Delivering a lecture at Queen's University in Belfast on Thursday, Mr Robinson said he would be very confident that citizens would choose to stay within the UK.
But reflecting on the aftermath of the Brexit vote, he said the prospect of a simple yes/no poll to deal with "colossal constitutional change", and which could be carried with a majority of just one vote, was a "recipe for chaos" on the island.
As such, he said there was a need for processes and timescales to be agreed in advance, rather than having to "tackle the issue on the fly" if unification was ever backed.
Mr Varadkar said yesterday he did not want a border poll in the near future as he did not think it would help the political situation in the north.
"I think a border poll would be defeated and very divisive," he said.
"We should be respecting the primacy of the Good Friday Agreement (GFA) and, at the heart of the GFA, is power-sharing within Northern Ireland, ever-increasing cooperation within the north and south and peace in Britain and Ireland."
He said that while the 1998 accord provided for the possibility of a border poll, and would allow it to pass by a majority of one, he did not think the time or the conditions were right.
"I think the focus should be on getting the institutions up and running again, rather than focusing on a border poll," he said
SDLP leader Colum Eastwood said the principle of consent as enshrined in the Good Friday Agreement must never be undermined but that work was needed to "build an Ireland that works for all".

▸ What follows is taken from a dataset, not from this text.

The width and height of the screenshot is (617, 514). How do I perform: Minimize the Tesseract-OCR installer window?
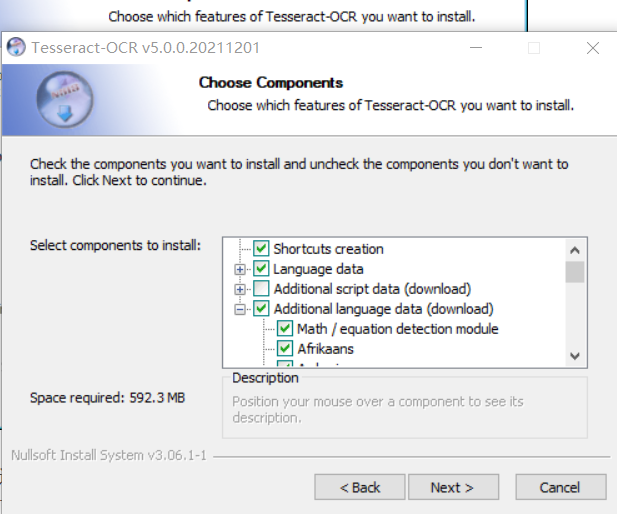coord(476,48)
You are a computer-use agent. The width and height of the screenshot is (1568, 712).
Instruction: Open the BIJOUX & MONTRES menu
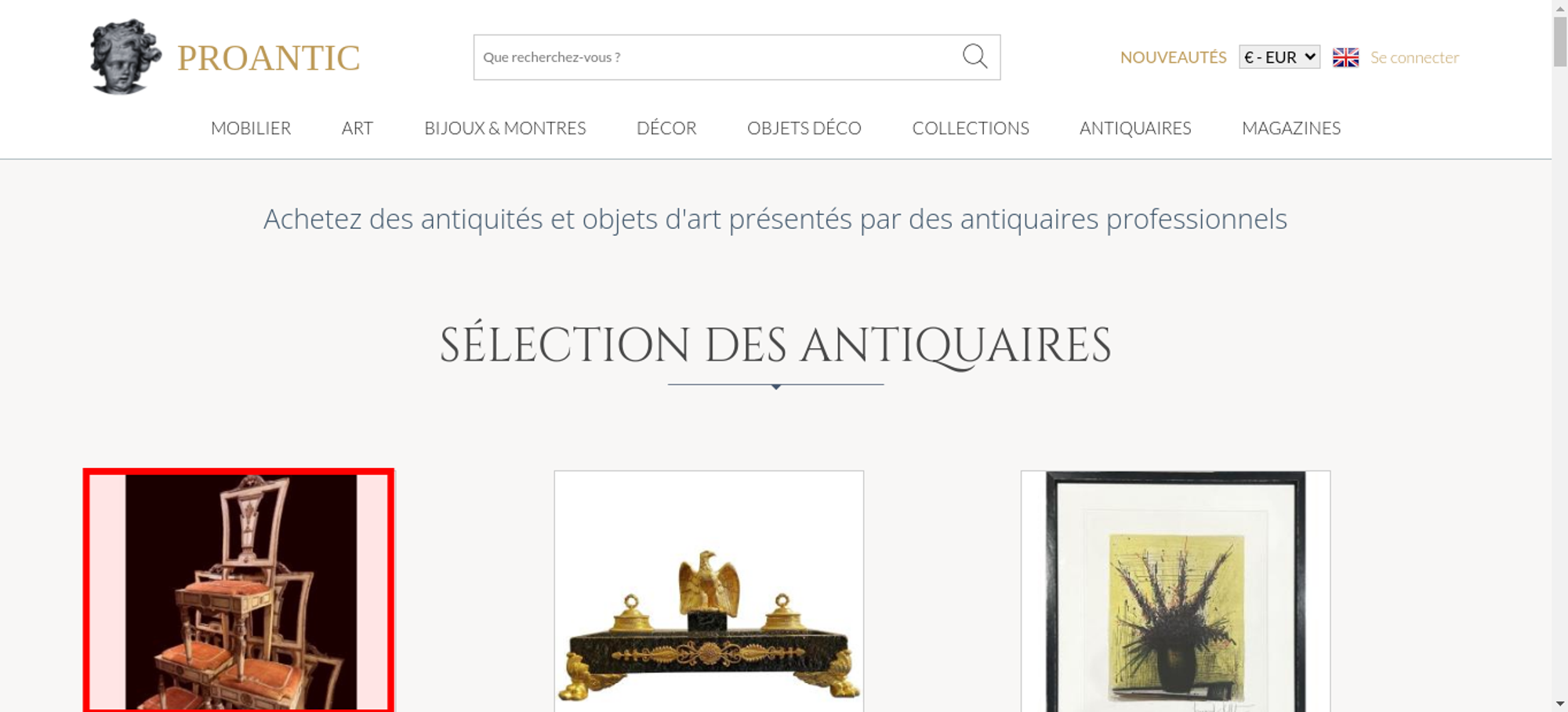[505, 128]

"Peter Robinson's comments suggest that somehow unionist votes count for more than nationalist votes – that is ludicrous and untrue," he said.
"I say to Mr Robinson – those days are long over and they are never, ever coming back."
Ulster Unionist leader Robin Swann said talk of a border poll was a "distraction to the ongoing abdication of political responsibilities".
"To hold a border poll or entertain the prospect of a generational border poll would create uncertainty and instability and throw out any prospect of introducing normal politics to Northern Ireland," he said.
Meanwhile, a survey has suggested less than half of people in Northern Ireland identify themselves as sBritish.
The study found that only 47 per cent of those questioned felt strongly British - less than the number who consider themselves Irish (59 per cent), Northern Irish (58 per cent) or European (57 per cent).
The survey, conducted for the BBC by Lucid Talk, found that just four per cent of Catholics defined themselves as British while 29 per cent of Protestants considered themselves Irish.
Just over a quarter said the UK's decision to leave the EU has made them more likely to vote for a united Ireland.
Some 45 per cent of those asked said they would vote for Northern Ireland to stay in the UK, while 42 per cent would vote for Northern Ireland to join a united Ireland.
Just under 13 per cent indicated they were undecided or would not vote, leaving the result potentially in the balance.